### Required task
Return every line of the material below that contains the string "pixels". Case counts.

### Data to process
_____
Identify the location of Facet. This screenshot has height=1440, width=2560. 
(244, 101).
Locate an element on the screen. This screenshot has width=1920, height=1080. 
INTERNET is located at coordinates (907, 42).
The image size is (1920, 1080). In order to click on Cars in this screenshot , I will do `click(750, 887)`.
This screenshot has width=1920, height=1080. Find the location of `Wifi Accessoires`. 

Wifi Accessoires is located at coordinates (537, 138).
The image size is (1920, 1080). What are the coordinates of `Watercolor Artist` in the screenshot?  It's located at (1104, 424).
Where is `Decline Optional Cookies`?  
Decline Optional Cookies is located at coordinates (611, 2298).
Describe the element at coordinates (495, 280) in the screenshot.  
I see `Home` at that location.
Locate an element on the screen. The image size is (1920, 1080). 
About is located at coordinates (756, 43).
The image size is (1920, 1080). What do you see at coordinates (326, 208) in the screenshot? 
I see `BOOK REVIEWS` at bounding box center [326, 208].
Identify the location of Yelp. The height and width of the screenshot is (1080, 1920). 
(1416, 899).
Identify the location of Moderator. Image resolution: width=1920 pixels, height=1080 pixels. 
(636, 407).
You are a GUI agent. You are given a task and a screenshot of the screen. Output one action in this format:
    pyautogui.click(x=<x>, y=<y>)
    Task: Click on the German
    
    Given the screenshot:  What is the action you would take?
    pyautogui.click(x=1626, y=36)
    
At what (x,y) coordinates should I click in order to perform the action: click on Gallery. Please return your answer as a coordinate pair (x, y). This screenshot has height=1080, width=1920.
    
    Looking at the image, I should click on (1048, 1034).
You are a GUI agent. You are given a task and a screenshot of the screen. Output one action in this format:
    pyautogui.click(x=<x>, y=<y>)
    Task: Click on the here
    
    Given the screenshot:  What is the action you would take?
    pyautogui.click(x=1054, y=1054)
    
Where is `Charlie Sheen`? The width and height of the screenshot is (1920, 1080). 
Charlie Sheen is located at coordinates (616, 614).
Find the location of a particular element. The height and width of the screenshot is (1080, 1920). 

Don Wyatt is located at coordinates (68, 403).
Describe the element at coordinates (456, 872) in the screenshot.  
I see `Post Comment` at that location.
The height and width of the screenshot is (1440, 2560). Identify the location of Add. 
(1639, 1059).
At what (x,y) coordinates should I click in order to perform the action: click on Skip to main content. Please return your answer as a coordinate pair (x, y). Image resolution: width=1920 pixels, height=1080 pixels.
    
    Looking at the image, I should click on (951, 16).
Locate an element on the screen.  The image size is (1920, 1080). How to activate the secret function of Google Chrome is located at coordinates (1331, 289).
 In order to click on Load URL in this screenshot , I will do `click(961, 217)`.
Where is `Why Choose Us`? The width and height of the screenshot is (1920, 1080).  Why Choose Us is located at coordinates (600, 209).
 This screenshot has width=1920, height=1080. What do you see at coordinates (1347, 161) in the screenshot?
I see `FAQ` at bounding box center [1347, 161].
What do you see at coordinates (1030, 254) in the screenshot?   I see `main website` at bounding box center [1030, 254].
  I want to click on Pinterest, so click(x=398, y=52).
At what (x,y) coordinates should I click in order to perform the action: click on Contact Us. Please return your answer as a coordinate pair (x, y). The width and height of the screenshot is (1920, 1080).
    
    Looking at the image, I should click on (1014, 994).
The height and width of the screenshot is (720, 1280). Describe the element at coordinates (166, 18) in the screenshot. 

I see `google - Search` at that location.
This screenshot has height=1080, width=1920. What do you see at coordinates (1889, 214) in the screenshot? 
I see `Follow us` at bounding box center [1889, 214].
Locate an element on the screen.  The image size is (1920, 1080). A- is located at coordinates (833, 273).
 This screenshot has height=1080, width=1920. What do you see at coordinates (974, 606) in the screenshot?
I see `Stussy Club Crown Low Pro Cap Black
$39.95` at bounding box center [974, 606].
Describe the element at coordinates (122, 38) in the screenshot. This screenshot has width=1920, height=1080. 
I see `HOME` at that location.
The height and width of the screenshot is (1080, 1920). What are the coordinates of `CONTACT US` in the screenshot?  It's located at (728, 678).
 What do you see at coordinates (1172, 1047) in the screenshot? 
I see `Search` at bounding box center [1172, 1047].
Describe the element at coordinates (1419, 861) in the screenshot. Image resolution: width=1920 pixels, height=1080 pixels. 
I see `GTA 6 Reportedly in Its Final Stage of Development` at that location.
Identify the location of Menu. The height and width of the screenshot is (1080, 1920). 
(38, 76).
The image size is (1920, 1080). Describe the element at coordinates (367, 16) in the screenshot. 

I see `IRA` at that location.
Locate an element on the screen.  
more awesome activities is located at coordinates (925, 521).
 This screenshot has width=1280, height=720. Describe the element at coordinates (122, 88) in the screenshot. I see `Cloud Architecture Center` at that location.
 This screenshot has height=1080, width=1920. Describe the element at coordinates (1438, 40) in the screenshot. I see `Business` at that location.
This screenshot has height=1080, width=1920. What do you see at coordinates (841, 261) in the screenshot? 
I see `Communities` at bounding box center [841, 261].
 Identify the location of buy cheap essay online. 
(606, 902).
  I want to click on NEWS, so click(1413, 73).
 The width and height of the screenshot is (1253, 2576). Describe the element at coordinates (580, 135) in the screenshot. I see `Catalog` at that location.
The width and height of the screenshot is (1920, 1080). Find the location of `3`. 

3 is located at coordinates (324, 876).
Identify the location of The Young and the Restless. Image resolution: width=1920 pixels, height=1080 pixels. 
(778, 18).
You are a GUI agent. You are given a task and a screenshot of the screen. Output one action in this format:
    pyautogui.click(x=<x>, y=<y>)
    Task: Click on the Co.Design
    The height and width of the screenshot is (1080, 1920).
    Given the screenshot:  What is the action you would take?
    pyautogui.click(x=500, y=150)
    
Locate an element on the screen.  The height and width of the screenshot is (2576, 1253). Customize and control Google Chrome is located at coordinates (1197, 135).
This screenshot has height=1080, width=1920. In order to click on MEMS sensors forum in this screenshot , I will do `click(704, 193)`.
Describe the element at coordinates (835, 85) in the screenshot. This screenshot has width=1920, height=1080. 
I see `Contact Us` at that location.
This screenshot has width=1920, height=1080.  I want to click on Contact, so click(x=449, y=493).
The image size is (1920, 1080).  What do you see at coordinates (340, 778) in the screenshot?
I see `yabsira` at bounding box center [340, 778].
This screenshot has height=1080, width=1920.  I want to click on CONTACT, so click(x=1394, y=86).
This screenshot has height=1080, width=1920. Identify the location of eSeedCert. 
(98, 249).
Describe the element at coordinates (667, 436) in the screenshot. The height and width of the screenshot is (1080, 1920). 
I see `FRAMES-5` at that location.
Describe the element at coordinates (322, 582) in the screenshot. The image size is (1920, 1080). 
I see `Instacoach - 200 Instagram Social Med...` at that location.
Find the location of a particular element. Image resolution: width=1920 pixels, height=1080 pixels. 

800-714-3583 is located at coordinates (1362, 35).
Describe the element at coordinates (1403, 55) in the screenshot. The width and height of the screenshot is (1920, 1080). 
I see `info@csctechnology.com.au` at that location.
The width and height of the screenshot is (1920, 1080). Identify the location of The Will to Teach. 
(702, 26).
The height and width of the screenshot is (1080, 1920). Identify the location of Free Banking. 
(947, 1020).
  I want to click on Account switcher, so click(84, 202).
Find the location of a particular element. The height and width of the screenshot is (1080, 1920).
_____
### Task output
Identify the location of Moderator. Image resolution: width=1920 pixels, height=1080 pixels. 
At what (x,y) coordinates should I click in order to perform the action: click on Skip to main content. Please return your answer as a coordinate pair (x, y). Image resolution: width=1920 pixels, height=1080 pixels.
Describe the element at coordinates (1419, 861) in the screenshot. Image resolution: width=1920 pixels, height=1080 pixels. 
Identify the location of The Young and the Restless. Image resolution: width=1920 pixels, height=1080 pixels. 
Find the location of a particular element. Image resolution: width=1920 pixels, height=1080 pixels. 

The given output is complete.